- **Aim**:
Could you copy out, word for word, every line below from the one containing "coordinates (204, 76)." through the one containing "duplicate is located", including both of those lines?

- **Listing**:

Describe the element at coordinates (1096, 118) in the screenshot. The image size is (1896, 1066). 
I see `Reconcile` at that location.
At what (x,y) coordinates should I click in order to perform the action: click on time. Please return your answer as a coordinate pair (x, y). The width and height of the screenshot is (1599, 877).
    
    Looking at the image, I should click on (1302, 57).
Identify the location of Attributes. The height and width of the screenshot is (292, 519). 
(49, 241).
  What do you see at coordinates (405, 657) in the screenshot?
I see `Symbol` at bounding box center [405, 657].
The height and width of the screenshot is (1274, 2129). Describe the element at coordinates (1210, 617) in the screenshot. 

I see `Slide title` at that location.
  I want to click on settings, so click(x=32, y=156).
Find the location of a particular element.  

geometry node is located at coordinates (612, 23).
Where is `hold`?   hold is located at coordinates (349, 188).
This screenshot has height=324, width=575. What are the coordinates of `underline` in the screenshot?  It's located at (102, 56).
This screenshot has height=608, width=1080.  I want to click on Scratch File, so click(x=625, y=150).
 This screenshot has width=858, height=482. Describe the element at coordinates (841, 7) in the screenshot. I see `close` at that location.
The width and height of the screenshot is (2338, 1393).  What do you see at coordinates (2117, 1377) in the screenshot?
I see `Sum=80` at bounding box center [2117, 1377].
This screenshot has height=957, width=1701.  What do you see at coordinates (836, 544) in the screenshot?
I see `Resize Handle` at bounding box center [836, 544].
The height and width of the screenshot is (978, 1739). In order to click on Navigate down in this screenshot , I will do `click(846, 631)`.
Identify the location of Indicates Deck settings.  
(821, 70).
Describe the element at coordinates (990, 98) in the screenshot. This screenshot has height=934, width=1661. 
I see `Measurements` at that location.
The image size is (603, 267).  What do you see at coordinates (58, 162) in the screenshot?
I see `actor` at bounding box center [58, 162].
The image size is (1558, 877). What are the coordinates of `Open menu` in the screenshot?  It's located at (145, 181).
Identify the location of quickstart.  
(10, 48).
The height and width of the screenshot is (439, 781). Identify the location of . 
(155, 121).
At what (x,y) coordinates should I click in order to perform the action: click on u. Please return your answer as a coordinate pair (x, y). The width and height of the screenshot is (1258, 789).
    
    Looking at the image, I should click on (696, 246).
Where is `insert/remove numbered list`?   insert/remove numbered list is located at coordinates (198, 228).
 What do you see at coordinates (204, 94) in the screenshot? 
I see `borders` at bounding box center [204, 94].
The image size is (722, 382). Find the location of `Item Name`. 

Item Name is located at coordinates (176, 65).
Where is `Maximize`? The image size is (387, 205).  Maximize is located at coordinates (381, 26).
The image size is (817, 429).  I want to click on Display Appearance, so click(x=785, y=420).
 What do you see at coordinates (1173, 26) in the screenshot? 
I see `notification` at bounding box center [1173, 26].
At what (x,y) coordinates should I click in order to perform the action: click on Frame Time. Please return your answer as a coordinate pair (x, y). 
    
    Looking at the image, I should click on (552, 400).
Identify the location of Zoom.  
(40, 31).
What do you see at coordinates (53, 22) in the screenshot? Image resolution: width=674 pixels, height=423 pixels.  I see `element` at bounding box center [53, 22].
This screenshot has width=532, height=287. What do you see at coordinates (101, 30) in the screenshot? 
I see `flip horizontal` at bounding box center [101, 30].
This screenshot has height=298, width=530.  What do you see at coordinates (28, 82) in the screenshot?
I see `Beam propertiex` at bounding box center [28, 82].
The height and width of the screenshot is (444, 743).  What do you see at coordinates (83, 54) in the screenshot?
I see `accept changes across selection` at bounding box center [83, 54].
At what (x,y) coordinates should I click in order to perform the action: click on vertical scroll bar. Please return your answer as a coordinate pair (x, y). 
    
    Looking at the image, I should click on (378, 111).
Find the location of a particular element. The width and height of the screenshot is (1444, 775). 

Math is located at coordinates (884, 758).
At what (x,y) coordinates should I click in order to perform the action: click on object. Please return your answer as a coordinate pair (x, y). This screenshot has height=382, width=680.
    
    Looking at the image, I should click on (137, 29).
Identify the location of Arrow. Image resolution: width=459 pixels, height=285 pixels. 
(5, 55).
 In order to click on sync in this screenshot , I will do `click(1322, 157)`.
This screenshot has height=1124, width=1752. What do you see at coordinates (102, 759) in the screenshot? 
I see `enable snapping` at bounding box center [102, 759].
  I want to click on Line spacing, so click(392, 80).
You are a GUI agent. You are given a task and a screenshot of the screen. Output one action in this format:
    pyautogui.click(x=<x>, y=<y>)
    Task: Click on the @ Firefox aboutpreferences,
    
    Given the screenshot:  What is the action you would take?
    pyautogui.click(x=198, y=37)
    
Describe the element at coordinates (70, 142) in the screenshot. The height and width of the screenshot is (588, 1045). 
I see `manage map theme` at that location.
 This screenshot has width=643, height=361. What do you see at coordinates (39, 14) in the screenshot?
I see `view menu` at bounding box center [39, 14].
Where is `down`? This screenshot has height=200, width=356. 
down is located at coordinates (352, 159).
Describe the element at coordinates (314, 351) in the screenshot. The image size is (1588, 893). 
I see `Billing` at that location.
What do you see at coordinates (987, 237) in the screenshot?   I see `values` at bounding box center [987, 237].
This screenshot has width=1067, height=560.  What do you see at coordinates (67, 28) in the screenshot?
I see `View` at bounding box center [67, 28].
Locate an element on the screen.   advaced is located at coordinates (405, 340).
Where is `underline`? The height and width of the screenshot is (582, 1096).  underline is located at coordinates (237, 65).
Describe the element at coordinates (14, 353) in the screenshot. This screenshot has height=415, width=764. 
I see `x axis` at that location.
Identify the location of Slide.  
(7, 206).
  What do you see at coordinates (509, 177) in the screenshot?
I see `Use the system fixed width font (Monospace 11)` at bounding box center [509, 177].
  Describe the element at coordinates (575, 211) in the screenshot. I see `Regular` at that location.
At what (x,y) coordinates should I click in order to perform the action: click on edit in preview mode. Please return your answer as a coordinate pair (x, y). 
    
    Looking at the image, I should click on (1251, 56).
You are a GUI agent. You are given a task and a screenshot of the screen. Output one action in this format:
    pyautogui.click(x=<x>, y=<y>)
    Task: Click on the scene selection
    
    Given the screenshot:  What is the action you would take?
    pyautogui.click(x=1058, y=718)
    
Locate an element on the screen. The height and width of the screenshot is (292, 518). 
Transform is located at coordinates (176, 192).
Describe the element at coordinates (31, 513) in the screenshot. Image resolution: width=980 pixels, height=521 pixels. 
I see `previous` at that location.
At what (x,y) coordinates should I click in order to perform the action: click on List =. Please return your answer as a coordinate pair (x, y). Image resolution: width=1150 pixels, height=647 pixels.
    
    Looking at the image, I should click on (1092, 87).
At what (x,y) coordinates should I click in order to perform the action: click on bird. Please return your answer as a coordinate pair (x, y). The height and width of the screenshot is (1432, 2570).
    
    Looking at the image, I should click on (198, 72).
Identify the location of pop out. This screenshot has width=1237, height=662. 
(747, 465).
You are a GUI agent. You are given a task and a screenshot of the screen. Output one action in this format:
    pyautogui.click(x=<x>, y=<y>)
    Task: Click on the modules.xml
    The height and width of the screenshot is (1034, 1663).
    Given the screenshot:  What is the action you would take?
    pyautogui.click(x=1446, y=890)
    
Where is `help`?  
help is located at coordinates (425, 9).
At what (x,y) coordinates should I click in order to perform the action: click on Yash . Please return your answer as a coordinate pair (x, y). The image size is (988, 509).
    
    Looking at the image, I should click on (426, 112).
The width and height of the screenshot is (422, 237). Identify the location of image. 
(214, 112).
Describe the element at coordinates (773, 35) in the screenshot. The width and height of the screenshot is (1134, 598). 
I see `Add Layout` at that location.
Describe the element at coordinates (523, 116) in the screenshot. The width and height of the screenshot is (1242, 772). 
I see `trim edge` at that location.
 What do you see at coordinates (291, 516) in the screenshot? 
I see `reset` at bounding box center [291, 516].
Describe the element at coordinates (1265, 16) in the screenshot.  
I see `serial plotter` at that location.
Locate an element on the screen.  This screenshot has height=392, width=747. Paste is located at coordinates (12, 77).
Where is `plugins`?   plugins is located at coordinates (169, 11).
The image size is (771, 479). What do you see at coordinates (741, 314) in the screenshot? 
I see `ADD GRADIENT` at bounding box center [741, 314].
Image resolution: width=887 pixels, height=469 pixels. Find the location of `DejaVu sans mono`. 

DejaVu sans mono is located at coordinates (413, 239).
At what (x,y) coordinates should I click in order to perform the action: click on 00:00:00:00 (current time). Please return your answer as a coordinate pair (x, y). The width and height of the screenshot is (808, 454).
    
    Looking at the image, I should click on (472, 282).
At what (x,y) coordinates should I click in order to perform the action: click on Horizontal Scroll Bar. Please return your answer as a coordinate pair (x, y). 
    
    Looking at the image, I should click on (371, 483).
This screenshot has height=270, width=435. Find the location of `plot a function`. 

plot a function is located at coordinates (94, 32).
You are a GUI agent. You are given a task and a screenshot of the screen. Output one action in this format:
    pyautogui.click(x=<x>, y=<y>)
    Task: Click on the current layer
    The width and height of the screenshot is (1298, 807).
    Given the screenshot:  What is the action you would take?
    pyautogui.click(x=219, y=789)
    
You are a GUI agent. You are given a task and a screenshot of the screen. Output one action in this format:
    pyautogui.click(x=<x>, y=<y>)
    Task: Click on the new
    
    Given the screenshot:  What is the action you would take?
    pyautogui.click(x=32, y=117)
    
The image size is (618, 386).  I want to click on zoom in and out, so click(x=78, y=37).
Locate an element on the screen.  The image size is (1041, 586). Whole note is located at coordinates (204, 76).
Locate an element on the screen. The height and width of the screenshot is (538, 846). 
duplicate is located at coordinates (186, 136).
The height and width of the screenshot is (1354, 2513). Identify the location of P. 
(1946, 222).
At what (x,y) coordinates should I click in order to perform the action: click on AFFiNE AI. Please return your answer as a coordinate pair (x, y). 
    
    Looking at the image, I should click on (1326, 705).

- **Finished answer**:
Locate an element on the screen.  The image size is (1041, 586). Whole note is located at coordinates (204, 76).
Locate an element on the screen. The height and width of the screenshot is (538, 846). 
duplicate is located at coordinates (186, 136).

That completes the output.